Private Bradley Manning's attorney, David Coombs, posted a message to Manning's supporters as the private's court martial continues:

I would like to publicly thank all those who have supported my client over the past two years.  I also want to pass on the following message from Brad:  "I am very grateful for your support and humbled by your ongoing efforts."  Brad also asked me to specifically thank on his behalf the unflinching support of Courage to Resist and the Bradley Manning Support Network.

Private Manning was arrested in May 2010, accused of leaking various State documents to Wikileaks. Army investigators claim the private is responsible for Wikileaks' receipt of video showing U.S. strikes killing Iraqi civilians and Reuters journalists. The military confirmed the video's authenticity, but apparently couldn't find its own copy. Manning is also accused of leaking the State Department diplomatic cables Wikileaks released later that year.

Manning was detained for nearly two years before being ordered to stand trial in February. His trial starts in September November and the "Article 39" pre-trial hearing began in April. Manning's attorneys said they've received only 28 of 63 requested documents, and that they show the damage caused by the Wikileaks leaks was minimal.

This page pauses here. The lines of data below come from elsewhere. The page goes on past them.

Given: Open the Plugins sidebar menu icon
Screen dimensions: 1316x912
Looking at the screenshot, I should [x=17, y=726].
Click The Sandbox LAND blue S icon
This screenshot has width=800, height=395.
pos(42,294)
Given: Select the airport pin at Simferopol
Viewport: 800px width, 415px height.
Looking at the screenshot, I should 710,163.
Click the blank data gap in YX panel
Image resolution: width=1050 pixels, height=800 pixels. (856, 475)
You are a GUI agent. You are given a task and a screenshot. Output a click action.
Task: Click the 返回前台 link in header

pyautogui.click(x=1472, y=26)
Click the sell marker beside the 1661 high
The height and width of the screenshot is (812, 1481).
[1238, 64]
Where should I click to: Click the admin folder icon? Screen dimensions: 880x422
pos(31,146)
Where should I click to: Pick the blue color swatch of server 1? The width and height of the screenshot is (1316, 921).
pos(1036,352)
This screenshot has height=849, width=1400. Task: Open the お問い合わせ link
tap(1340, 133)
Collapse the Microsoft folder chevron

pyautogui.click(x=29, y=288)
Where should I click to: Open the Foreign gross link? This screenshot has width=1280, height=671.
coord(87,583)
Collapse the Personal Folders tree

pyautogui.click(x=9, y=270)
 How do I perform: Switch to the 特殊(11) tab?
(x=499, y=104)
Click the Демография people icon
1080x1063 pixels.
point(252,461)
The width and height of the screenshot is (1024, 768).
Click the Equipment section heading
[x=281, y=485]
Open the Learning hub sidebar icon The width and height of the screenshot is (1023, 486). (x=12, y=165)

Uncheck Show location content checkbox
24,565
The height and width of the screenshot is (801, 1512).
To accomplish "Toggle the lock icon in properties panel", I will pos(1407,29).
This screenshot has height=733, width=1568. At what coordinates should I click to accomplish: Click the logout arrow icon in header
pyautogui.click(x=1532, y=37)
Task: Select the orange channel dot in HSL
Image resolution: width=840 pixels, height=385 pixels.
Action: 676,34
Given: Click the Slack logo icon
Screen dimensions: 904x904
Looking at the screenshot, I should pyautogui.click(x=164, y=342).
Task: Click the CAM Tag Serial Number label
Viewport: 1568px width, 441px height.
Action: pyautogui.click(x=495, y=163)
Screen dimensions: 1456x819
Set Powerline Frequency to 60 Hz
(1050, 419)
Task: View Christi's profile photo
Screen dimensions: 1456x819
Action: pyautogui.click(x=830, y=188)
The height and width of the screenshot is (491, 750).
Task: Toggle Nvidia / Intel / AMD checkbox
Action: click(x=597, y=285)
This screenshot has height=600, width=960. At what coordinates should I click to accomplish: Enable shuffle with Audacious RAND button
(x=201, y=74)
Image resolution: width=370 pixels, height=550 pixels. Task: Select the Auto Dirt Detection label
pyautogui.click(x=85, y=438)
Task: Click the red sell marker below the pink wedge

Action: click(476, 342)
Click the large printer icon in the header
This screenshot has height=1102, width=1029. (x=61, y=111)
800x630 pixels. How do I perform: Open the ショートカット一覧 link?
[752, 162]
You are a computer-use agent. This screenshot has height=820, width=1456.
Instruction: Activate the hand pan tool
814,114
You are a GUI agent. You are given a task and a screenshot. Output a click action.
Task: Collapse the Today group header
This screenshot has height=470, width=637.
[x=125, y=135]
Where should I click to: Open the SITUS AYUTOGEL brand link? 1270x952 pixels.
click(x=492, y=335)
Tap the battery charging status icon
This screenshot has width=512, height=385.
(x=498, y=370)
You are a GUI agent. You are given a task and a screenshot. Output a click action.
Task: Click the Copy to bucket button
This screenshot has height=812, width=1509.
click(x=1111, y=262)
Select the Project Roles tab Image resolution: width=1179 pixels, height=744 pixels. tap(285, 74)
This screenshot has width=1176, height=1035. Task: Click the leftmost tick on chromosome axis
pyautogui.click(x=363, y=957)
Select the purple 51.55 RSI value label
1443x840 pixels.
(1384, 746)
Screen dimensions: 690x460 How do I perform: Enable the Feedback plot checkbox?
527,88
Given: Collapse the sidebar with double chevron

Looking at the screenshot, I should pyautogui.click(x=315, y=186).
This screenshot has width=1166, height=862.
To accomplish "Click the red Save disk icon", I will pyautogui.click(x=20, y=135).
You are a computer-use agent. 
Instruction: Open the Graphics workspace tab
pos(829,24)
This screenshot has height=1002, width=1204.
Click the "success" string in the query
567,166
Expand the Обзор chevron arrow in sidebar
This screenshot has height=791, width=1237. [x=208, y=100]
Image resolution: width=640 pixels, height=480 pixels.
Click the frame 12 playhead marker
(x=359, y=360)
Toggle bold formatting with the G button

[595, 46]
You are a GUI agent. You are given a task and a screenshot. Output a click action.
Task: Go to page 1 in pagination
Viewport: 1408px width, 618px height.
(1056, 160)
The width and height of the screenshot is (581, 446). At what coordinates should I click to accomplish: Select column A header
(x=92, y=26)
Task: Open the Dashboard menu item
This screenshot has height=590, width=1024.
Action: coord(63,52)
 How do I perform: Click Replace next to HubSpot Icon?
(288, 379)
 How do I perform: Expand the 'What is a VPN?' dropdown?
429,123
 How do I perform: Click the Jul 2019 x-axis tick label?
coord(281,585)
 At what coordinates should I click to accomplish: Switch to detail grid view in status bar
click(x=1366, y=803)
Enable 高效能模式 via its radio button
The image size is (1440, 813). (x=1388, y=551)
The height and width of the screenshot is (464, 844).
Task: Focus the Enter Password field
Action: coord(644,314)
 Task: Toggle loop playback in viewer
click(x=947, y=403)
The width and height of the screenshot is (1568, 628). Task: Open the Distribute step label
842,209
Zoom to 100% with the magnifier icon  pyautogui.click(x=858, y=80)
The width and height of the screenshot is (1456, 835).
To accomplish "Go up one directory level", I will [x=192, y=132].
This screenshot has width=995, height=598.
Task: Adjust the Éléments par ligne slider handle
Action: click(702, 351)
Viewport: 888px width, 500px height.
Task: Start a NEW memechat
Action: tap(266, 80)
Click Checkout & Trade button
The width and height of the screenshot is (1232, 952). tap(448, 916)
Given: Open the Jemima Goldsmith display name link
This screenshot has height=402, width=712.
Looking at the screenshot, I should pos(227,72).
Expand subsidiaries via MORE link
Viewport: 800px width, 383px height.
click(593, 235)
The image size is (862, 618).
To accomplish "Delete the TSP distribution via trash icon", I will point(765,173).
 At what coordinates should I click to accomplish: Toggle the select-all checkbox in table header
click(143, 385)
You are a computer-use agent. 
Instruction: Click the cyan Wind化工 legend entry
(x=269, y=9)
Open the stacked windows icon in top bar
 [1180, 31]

Government prosecutors admit they've only made 8,741 of more than 40,000 pages available to Manning's defense attorneys.

Meanwhile, the origin of a wide array of timely and politically beneficial leaks on sensitive national security workings of the executive branch is disputed, with the president calling the notion that the leaks would come from the White House "offensive". A pair of federal prosecutors are nevertheless likely to include the White House in their probes of the leaks.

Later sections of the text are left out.